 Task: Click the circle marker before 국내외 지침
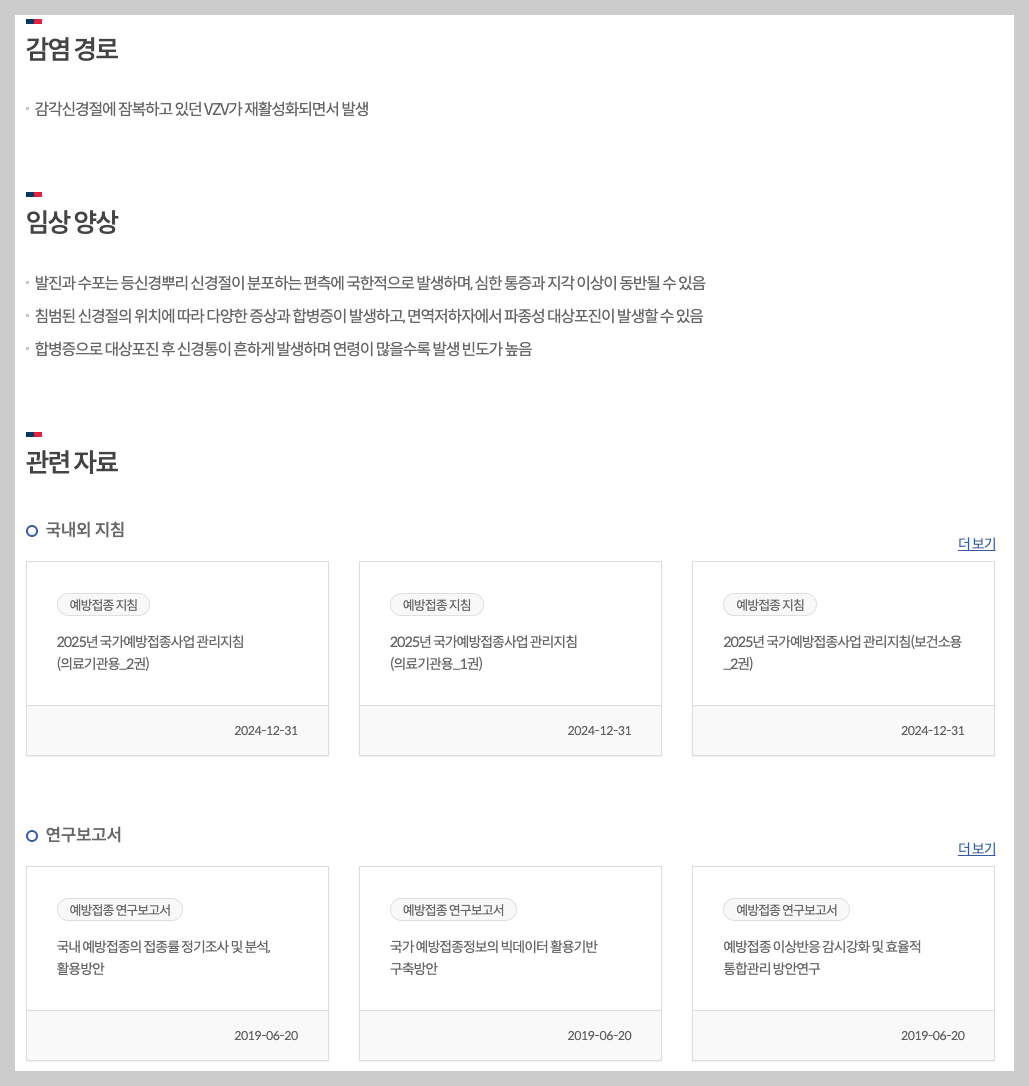[x=31, y=529]
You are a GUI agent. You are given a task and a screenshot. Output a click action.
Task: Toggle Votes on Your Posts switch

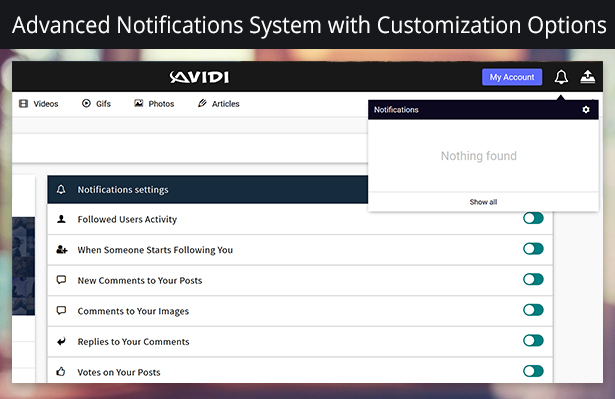(533, 371)
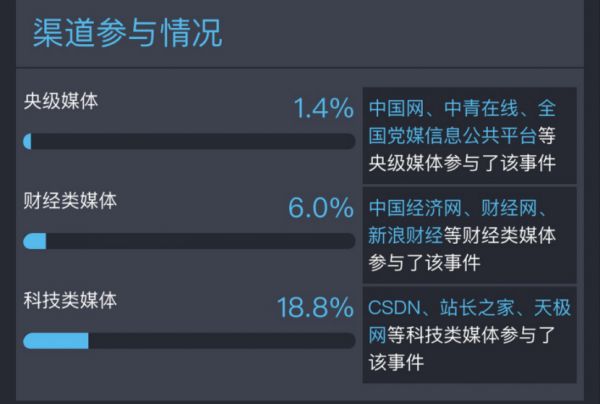Viewport: 600px width, 404px height.
Task: Select the 财经类媒体 row label
Action: pyautogui.click(x=70, y=200)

··········

**Aim of the task:** A precise copy of each record, with the images removed, should be output.

**The completed task:**
 Task: Click the circle marker before 국내외 지침
[x=31, y=529]
You are a GUI agent. You are given a task and a screenshot. Output a click action.
Task: Toggle Votes on Your Posts switch

(533, 371)
Viewport: 600px width, 404px height.
Task: Select the 财经类媒体 row label
Action: pyautogui.click(x=70, y=200)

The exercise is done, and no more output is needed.